И в этот момент у него зазвонил телефон. Обычно, будучи трезвым, он бы не заинтересовался звонком от неизвестного абонента, но в этот раз любопытство перебороло желание отмахнуться от звонившего, как от назойливой мухи. Он достал телефон и провел по экрану в след за зеленой кнопочкой. В аппарате раздался женский голос, даже не женский, это был голос девушки. Конечно, он подумал о том, что это она, та, чье имя он повторял, лежа в луже собственной рвоты по ночам, та, чей носок лежит у него за подушкой до сих пор. Но он ошибся.

- Здравствуй. Ты меня не узнаешь?

- Нет. С чего бы это вдруг. – грубость его голоса могла насторожить собеседницу, но та продолжила:

- Это Надя, Надя Юрова. Ты помнишь меня?

Где-то в глубине сердца неизвестный мастер стер пыль с проржавевшей шестерни, а та, поддавшись его морщинистой ладони, сделала шаг вперед.

- Да, да, конечно! Разве я мог забыть?

- Слушай, можно я не формально? – в ее голосе проскакивали нотки веселья, он не знал, понимает ли собеседница, в каком он сейчас состоянии, поэтому коротко ответил:

- Конечно.

- Скажи, ты знаешь, что такое «Жизнь повсюду»?

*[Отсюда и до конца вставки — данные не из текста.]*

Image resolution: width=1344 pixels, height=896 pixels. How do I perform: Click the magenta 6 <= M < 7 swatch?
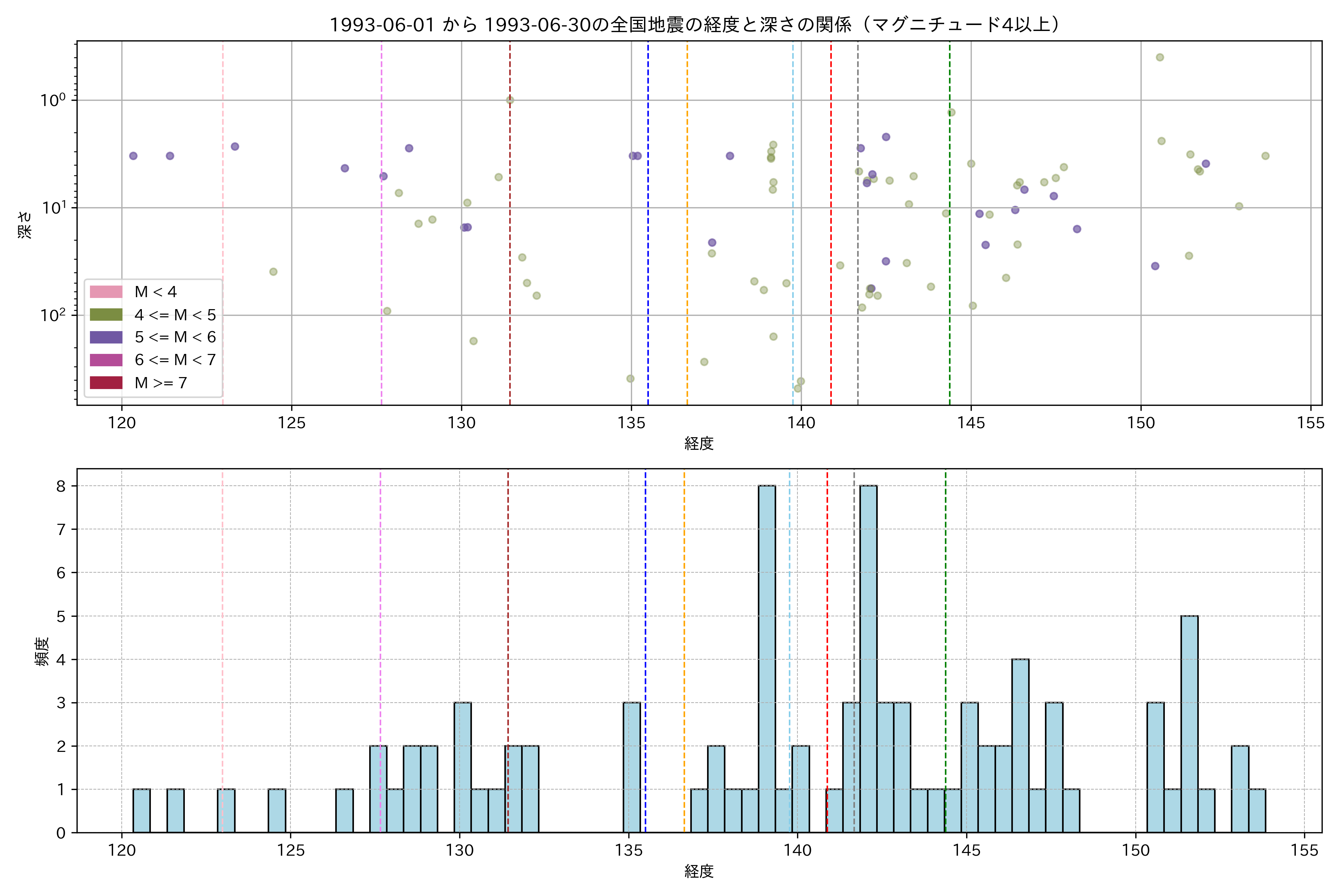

В его голове закрутились старые механизмы, пытаясь извлечь эту информацию из-под слоев песка, залитых алкоголем и заваленного смрадно дымящей травой.

- Это спектакль. Я прав?

- Да! – она казалась радостной, - а ты знаешь, кто в нем играет?

Шестеренка провернулась.

- Анна Юрьевна?

Она приглашает нас на свой спектакль. Как раньше, как в те времена, когда он еще был собой, когда не было головной боли, алкоголя и таблеток Пенталгина по утрам. Вернуться. На день, на час, но хоть не на долго, но вернуться в те светлые дни. Сейчас!

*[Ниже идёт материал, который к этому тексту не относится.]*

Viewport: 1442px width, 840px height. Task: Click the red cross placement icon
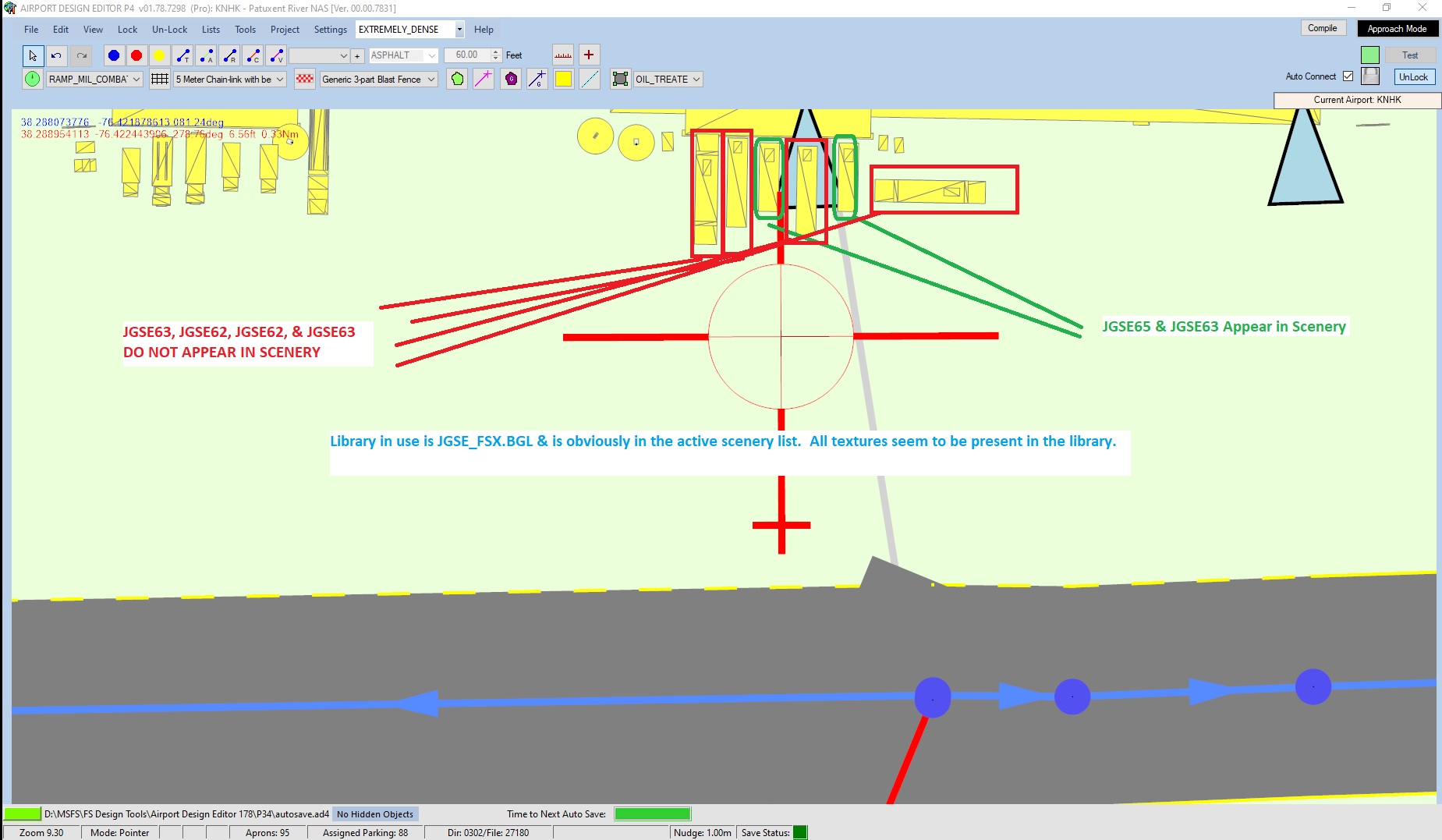click(x=590, y=55)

Увидь он лицо Надежды сейчас, то видел бы эту улыбку, которая вскоре сошла с ее лица и она стала серьезной:

- Нет, Коль, в нем играешь ты.

Его вывернуло под стол, телефон выпал из рук, голова и сердце разорвались на мелкие кусочки. Кто-то перерезал гири, связывающие его с землей, он взлетел над облаками и так и остался на них. А через два дня пришел на репетицию, ровно в 14:00, как и сказала Надя. И теперь, о да, теперь он может вам сказать: «О нет, нет, ни за что. Я никогда в жизни не стану юристом… Ее имя? Увы, я забыл его».